**To be done**
• 1. Quote the shearwall thread, beginning at the words "I should mention" and stopping after the words "the most part.".
• 2. Print the lines of the listing, beginning at the line that has "Task: Tap the Politics UK account name" and stopping after the line that has "Action: click(x=117, y=423)".

**Selected passage**
···
I have never been a big fan of diagonal kickers but I suppose they are actually a better way to brace the bottom chord than even the horizontal blocking prescribed in this detail:



A confused student is a good student.

RE: Gable End and Interior Shearwalls

(OP)
So which is better?

PDF and AutoCAD

A confused student is a good student.

RE: Gable End and Interior Shearwalls

Mechanically, I like four. I'd expect contractor pushback though and would probably compromise to three. Like woodman88 suggested above, sooner or late, you end up using drywall for stability. Maybe CBSE can comment on how well the pre-fabbed bracing has been received on his sloping roof projects.
 

I like to debate structural engineering theory -- a lot. If I challenge you on something, know that I'm doing so because I respect your opinion enough to either change it or adopt it.

RE: Gable End and Interior Shearwalls

If the resistance is the same in all four, #2 is the one they will pick in the field. That is very easy to implement. Your personal preference is meaningless unless it is your house. If the resistance is different I don't follow the point of the question.

Many truss companies will sheet a gable end truss in the shop, but you would have to accept a joint at the top of the wall.

RE: Gable End and Interior Shearwalls

Has anybody used two and had the opportunity to verify its condition after a few winters? The concept is clever but fatally flawed in my opinion. The wall won't be centred between the trusses, it'll be six inches or some other random value from one of the trusses. When the trusses deflect, if the plywood doesn't snap in flexure, it might just shear clean off.

I should mention that all this stuff is hypothetical for me. Unfortunately, I work in a region where diaphragm design garners little respect so it just doesn't get done for the most part.

I like to debate structural engineering theory -- a lot. If I challenge you on something, know that I'm doing so because I respect your opinion enough to either change it or adopt it.

RE: Gable End and Interior Shearwalls

I don't think 1 or 3 are that unreasonable, weather it comes sheathed or not. Really any of these I could see working. I've never seen #2 implemented but in order to brace a partition between trusses (and parallel) you normally would have wood blocking between trusses to brace the top of the partition. I don't recall seeing this blocking in bad shape but I can't say that I have looked either. I was thinking 4 was being used for the perpendicular case but I see that it helps eliminate buckling stability concerns. I suppose though the gypsum board ceiling will do fine in bracing the bottom chord (given the lack of failures??).

EIT
www.HowToEngineer.com

RE: Gable End and Interior Shearwalls

I agree with the premise Koot if the roof is considered to be a combination of 2D trusses that all deflect independently as the truss calcs suggest, but once the roof is complete it functions like a unit. If this were a problem I would expect this problem to exist at all interior walls where they are parallel to a truss. It is very common to screw the edge of the ceiling drywall to an interior wall that has a larger plate attached to the top of the wall. After the ceiling board is in place, the wall board is installed tight enough for taping. This in effect will create a similar situation since the walls are much stiffer than any one single truss. I have also seen many renovation projects where walls parallel to the roof trusses have been framed tight to the U/S of existing drywall and they have performed acceptably. That is not a good practice, but if you have installed any sheetrock you will get why some might choose to do so.
···
[Click-target data]

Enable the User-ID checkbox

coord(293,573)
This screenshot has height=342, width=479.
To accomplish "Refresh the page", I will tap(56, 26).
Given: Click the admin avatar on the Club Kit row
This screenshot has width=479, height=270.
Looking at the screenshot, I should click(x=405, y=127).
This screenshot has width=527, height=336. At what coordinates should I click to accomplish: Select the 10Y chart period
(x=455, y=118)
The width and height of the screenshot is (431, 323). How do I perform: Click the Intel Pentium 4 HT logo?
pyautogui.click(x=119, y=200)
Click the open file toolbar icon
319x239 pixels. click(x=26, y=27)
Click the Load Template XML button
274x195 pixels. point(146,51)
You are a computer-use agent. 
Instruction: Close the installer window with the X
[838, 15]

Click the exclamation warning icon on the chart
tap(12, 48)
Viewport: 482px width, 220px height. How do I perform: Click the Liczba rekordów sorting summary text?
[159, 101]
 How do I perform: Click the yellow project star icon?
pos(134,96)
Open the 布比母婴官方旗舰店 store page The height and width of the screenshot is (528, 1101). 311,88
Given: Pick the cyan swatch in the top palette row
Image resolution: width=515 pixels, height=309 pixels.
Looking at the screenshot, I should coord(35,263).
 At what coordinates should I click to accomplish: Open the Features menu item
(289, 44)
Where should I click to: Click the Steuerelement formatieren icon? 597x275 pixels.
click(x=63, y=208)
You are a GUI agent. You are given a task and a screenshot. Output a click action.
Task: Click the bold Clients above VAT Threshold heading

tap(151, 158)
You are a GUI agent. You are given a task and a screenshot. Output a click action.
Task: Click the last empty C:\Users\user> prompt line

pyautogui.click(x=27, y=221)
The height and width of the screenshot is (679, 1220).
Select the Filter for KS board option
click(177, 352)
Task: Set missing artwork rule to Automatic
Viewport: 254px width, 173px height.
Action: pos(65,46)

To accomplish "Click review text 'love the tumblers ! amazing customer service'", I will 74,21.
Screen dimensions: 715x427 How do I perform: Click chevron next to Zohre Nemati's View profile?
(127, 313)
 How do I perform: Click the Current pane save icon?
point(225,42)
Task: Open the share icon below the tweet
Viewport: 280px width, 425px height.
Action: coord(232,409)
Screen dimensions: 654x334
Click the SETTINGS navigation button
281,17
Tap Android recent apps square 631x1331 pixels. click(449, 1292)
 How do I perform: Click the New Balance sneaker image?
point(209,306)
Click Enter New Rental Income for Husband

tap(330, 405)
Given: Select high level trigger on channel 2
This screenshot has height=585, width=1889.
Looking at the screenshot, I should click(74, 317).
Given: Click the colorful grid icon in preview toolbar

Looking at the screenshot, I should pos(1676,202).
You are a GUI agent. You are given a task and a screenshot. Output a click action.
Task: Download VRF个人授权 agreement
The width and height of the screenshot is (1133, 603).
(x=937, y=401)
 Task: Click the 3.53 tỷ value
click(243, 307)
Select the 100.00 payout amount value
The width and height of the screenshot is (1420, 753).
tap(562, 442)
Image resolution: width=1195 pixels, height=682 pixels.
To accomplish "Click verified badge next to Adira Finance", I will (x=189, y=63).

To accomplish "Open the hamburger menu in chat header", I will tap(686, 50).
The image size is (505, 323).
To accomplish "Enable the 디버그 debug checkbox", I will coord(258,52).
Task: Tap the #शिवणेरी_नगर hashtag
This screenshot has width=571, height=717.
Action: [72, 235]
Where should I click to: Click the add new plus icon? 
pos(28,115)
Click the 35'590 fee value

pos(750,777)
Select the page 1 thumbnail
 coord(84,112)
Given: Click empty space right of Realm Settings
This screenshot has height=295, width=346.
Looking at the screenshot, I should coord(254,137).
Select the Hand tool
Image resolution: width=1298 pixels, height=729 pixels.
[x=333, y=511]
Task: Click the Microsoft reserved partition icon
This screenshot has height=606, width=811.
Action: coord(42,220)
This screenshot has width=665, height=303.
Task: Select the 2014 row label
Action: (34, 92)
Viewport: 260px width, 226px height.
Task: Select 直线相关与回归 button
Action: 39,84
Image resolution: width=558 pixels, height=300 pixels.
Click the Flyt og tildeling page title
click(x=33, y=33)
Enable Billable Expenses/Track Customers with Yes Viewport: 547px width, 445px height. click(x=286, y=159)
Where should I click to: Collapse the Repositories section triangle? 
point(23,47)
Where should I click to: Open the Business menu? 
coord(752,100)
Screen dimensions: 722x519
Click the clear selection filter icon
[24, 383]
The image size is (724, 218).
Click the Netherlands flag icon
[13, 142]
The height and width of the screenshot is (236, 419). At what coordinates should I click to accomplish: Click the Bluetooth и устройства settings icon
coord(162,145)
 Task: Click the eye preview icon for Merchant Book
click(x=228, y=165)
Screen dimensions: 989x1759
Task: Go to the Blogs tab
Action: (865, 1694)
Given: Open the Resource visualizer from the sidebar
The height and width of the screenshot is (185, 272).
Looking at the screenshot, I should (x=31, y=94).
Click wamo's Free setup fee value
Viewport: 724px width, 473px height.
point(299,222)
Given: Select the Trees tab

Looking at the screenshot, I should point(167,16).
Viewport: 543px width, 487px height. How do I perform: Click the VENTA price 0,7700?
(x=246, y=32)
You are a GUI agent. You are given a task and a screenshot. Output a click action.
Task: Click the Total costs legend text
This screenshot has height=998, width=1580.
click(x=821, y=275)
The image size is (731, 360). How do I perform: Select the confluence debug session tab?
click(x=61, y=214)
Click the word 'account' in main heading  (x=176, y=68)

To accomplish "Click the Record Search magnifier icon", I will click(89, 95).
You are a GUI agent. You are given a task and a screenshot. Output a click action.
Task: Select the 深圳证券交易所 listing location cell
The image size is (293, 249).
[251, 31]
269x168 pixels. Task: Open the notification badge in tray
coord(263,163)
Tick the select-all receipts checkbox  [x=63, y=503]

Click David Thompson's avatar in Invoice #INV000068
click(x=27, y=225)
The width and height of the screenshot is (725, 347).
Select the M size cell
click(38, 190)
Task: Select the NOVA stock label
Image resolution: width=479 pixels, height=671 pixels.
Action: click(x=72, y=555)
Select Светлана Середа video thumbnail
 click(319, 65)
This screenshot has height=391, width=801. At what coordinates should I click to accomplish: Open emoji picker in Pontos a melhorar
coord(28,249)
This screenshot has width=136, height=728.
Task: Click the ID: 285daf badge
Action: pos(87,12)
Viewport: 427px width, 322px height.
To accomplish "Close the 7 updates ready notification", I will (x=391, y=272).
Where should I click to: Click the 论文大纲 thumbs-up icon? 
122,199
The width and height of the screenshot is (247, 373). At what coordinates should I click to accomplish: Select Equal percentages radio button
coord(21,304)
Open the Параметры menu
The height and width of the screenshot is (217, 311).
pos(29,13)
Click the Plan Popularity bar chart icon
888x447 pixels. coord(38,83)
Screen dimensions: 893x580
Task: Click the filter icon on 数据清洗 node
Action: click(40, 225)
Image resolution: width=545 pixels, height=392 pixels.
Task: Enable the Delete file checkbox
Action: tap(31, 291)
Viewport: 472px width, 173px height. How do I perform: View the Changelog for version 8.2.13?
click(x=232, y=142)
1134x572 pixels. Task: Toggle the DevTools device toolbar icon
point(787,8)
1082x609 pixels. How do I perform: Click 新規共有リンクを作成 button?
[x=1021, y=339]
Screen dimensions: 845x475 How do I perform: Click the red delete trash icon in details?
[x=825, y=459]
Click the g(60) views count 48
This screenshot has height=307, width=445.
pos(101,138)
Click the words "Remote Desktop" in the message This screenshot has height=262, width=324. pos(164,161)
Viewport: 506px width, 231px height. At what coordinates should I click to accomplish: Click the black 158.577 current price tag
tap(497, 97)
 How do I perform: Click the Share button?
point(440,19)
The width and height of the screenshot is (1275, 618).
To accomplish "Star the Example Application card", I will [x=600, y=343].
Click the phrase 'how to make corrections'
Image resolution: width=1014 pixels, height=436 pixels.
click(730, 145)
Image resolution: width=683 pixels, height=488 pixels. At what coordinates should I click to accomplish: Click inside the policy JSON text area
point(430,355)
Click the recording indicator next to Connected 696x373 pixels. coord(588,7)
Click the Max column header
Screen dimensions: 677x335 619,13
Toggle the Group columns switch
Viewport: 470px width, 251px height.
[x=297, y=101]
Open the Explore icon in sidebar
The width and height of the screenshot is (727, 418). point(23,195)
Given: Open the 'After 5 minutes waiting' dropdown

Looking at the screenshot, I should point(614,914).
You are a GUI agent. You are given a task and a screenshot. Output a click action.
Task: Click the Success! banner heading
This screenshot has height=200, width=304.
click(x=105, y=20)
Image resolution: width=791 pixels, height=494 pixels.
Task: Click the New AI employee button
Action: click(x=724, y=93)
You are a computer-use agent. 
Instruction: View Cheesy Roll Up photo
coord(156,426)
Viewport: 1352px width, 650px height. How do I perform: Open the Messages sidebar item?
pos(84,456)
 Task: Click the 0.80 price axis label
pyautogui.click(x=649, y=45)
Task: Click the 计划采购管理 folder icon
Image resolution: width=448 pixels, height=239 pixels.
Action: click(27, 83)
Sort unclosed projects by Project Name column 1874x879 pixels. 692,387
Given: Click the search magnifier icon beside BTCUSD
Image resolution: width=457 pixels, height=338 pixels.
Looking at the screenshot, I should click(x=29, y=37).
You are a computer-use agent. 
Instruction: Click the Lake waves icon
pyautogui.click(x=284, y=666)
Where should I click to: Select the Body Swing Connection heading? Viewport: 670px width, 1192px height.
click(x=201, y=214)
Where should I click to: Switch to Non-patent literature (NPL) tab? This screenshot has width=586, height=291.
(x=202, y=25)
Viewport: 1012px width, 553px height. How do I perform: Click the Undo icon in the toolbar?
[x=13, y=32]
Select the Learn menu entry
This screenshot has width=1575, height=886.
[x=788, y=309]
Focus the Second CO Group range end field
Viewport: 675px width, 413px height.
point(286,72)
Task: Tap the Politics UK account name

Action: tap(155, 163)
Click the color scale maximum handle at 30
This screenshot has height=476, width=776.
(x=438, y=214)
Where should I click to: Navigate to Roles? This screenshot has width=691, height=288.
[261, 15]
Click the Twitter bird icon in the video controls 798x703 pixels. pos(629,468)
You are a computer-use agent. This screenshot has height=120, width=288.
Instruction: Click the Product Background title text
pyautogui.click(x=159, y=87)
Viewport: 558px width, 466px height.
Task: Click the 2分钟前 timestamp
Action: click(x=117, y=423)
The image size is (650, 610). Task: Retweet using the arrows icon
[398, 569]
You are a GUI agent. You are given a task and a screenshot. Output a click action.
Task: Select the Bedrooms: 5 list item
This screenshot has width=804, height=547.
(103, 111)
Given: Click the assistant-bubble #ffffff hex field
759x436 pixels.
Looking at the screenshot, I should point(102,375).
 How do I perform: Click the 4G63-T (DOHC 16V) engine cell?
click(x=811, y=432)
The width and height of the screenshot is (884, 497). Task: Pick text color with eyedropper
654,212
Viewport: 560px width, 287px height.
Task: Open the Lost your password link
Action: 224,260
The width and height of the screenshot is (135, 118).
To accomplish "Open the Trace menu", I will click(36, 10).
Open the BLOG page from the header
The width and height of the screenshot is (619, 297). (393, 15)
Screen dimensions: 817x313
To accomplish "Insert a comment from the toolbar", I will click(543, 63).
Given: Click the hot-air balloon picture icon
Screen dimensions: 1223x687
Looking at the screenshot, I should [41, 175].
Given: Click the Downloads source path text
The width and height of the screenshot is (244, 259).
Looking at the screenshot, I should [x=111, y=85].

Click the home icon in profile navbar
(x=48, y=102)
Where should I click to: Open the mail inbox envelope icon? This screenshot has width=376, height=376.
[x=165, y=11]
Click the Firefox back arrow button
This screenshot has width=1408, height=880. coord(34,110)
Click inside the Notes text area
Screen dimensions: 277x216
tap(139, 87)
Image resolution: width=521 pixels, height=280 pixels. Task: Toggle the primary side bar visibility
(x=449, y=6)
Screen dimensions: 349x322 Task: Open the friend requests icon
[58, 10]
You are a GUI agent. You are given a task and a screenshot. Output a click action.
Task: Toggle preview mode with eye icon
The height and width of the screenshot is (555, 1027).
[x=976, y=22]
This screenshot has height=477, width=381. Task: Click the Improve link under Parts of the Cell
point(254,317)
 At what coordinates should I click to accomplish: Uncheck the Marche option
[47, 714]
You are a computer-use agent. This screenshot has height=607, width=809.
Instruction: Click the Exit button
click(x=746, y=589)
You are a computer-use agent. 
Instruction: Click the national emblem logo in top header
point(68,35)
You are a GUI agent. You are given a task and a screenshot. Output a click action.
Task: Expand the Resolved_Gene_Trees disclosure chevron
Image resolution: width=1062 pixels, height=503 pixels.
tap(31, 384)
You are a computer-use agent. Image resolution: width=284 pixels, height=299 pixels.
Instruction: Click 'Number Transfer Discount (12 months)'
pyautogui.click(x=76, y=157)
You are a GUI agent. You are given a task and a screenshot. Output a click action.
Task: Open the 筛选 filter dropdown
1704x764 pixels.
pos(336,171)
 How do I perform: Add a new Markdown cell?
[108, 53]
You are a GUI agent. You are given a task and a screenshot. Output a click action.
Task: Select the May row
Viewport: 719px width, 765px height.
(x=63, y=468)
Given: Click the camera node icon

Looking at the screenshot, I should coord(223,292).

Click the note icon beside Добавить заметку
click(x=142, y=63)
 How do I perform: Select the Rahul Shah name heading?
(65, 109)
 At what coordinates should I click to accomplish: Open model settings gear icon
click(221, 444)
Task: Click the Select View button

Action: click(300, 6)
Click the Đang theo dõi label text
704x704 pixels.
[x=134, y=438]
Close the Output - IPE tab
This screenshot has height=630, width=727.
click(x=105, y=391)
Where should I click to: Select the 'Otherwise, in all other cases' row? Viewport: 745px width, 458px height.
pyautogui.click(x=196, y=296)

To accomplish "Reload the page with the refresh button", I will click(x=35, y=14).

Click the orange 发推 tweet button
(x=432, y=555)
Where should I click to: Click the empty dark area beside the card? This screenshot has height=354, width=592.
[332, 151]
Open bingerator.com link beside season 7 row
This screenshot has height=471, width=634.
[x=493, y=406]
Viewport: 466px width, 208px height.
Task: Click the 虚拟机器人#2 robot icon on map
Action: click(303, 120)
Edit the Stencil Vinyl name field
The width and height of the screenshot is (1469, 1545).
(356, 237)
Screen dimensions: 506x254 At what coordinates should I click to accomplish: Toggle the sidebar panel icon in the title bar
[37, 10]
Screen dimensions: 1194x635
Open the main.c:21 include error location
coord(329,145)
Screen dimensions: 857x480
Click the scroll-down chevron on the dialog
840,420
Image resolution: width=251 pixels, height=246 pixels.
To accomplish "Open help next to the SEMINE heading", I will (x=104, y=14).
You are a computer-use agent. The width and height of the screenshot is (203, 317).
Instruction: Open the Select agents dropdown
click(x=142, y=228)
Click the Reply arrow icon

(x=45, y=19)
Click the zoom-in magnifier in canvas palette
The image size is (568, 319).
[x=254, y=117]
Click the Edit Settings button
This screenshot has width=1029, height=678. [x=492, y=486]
···
**Answers**
• 1.
I should mention that all this stuff is hypothetical for me. Unfortunately, I work in a region where diaphragm design garners little respect so it just doesn't get done for the most part.

• 2.
Task: Tap the Politics UK account name

Action: tap(155, 163)
Click the color scale maximum handle at 30
This screenshot has height=476, width=776.
(x=438, y=214)
Where should I click to: Navigate to Roles? This screenshot has width=691, height=288.
[261, 15]
Click the Twitter bird icon in the video controls 798x703 pixels. pos(629,468)
You are a computer-use agent. This screenshot has height=120, width=288.
Instruction: Click the Product Background title text
pyautogui.click(x=159, y=87)
Viewport: 558px width, 466px height.
Task: Click the 2分钟前 timestamp
Action: click(x=117, y=423)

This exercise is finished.